━━━━━ Data records ━━━━━

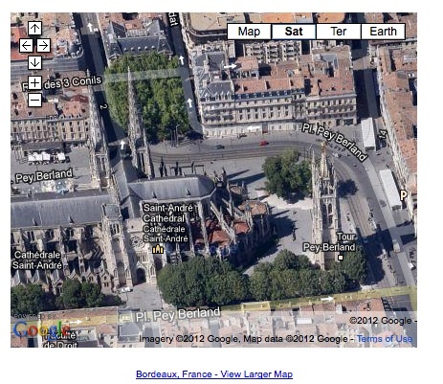Image resolution: width=443 pixels, height=384 pixels.
Task: Zoom out with the minus button
Action: pyautogui.click(x=34, y=100)
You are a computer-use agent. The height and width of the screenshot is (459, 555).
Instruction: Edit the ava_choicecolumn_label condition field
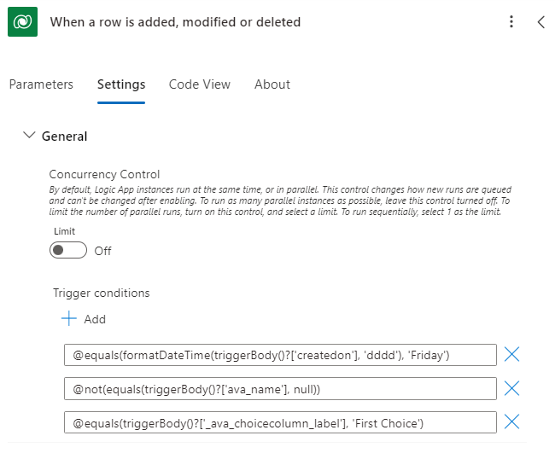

━━━━━

-- Required work --
Nothing but the lines from the line holding "You are a computer-use" through the last line of the entries above is to be reproduced, exactly and without pictures.

-- Written answer --
You are a computer-use agent. The height and width of the screenshot is (459, 555).
Instruction: Edit the ava_choicecolumn_label condition field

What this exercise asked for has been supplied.